No existe rincón en Puerto Rico que el huracán María no haya afectado. Los que amamos este terruño tenemos el deber y la responsabilidad de trabajar juntos para levantar el País. Una de las prioridades es la salud.

En las emergencias, como la que vive Puerto Rico, surgen brotes de enfermedades. Sabemos que actualmente hay un brote de conjuntivitis. Tenemos muchos refugiados, no están restablecidos los servicios de acueductos y alcantarillados ni de energía eléctrica, por doquier quedan escombros y la población está expuesta a condiciones de poca salubridad, ya sea en su trabajo o comunidad.

Pero, el problema no es que hayan brotes; sino que se convierta en una epidemia. Según el Centro para el Control de Enfermedades (CDC) la epidemia es un brote (incidencia de una enfermedad en un número mayor de personas que lo esperado, en un momento y lugar determinados) que afecta una región más grande o a un país.

Para controlar un brote se deben colocar todos los recursos a disposición de la salud del pueblo. En este caso tenemos a cientos de optómetras dispuestos a ayudar para tratar y detener el brote de la conjuntivitis, pero la ley que cobija esta profesión en Puerto Rico no lo permite.

Hace un año el gobierno federal anunció, a través del CDC, el Federal Trade Commission, y el Departamento de Justicia de Estados Unidos (División Antimonopolios), que PR es la jurisdicción número uno en la nación Americana en casos de ceguera entre adultos. Sería más que vergonzoso, desgarrador, que ahora las cifras se eleven e incluyan a los niños.

Además de la conjuntivitis, miles de puertorriqueños padecen de dolor ocular o alguna enfermedad de los ojos y, tras los daños ocasionados por el huracán María, muchos no pueden salir de sus pueblos para buscar y recibir tratamiento. Por tanto, se complica y empeora el acceso para recibir ayuda de salud ocular.

La Isla cuenta con doctores en optometría capacitados con la misma preparación académica que sus colegas en Estados Unidos. Sin embargo, la ley que rige nuestra profesión aquí desde hace más de 30 años, nos prohíbe ejercer como nuestros colegas en Estados Unidos y en países de avanzada como Canadá. No podemos recetar ni en circunstancias como éstas para ayudar a salvar la salud de un pueblo y detener una posible epidemia.

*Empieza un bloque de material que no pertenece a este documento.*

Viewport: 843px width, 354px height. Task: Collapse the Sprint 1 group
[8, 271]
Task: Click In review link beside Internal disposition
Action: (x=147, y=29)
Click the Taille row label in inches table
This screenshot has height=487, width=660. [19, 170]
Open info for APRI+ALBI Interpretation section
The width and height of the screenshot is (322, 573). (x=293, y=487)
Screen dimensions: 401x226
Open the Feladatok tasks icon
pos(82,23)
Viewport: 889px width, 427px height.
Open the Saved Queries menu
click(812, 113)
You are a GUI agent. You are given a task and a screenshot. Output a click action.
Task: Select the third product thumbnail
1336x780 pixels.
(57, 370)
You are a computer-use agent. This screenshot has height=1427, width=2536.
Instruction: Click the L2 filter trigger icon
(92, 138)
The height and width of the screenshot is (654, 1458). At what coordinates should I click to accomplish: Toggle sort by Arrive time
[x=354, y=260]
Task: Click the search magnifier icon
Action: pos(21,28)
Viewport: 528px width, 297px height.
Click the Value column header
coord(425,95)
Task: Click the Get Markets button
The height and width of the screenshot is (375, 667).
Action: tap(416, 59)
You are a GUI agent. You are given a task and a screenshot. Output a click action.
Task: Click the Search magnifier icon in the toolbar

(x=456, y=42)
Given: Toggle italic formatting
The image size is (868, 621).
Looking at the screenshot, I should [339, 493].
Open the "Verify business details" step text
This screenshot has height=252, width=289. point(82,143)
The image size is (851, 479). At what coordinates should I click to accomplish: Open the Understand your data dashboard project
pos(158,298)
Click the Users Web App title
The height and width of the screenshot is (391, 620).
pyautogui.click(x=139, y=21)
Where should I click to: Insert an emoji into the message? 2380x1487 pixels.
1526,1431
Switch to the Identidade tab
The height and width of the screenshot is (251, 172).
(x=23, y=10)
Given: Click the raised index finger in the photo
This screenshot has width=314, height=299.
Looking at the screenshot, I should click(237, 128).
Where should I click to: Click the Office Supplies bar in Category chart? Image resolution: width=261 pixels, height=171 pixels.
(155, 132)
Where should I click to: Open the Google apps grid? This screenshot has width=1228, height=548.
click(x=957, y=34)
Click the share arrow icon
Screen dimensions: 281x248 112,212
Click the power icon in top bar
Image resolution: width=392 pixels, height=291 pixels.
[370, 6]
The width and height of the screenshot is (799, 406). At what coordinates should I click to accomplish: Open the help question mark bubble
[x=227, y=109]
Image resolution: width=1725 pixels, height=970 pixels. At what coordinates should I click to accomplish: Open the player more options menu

Es momento de enmendar la ley para que nos permita recetar medicamentos para tratar enfermedades de los ojos. Puerto Rico tiene doctores en optometría en 74 de los 78 municipios y muchos hacen visitas al hogar. El acceso a un optómetra siempre es más fácil.

Ante la situación que vivimos hay que enmendar la ley que rige la profesión de la Optometría en Puerto Rico, con carácter de urgencia. No debe haber más burocracia envuelta en este asunto. Como se trata de seguir trabajando en conjunto con los oftalmólogos y todas las especialidades de la Medicina y otras profesionales de la salud, no debe haber oposición a un asunto que beneficia a Puerto Rico. Si hubiera alguna oposición, el pueblo no debe olvidar jamás, quienes no desean su bienestar.